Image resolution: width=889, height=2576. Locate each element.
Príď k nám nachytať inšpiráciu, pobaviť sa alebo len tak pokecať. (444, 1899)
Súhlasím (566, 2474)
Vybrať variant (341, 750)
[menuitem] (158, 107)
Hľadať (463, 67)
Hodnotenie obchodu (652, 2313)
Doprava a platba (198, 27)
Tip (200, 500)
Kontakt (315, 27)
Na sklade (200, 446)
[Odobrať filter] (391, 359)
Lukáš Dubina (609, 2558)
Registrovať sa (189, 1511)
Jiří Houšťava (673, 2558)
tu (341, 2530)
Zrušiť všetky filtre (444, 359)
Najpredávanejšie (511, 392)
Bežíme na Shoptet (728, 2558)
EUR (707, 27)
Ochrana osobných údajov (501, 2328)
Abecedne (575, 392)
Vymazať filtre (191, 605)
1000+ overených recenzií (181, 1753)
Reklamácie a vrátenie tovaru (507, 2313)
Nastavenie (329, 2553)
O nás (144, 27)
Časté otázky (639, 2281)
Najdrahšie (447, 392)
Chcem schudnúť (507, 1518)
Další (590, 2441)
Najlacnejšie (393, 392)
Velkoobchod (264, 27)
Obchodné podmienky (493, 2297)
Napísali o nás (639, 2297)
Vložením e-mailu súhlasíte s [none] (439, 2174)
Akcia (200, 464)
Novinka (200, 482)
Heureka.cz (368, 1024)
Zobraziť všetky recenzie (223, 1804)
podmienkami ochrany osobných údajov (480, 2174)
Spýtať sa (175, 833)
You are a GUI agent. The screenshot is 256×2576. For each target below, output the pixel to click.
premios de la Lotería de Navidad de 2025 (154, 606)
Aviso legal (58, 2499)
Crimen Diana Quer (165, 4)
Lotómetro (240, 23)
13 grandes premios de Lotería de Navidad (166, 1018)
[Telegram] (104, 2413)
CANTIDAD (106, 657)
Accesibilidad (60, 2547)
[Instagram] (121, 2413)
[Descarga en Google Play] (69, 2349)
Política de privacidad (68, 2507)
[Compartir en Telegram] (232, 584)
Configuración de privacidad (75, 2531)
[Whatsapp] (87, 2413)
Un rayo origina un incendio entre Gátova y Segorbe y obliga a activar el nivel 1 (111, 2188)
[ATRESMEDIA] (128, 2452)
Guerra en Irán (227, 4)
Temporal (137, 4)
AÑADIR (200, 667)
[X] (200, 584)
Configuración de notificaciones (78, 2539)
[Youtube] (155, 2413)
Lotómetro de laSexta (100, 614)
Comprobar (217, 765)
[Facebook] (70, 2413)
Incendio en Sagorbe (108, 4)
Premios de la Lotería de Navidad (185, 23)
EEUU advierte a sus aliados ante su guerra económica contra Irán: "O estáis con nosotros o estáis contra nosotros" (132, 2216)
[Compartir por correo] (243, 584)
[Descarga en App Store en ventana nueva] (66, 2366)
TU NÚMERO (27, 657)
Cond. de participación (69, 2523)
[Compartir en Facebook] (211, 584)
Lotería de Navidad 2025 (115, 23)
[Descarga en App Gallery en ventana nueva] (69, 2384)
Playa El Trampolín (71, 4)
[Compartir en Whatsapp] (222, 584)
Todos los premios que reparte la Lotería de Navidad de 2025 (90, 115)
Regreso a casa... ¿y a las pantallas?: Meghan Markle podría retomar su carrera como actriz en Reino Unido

> **WHAT NEEDS TO BE DONE**:
Where a line of the entries above holds the word "Descarga", return that line.

> **PROBLEM SOLUTION**:
[Descarga en Google Play] (69, 2349)
[Descarga en App Store en ventana nueva] (66, 2366)
[Descarga en App Gallery en ventana nueva] (69, 2384)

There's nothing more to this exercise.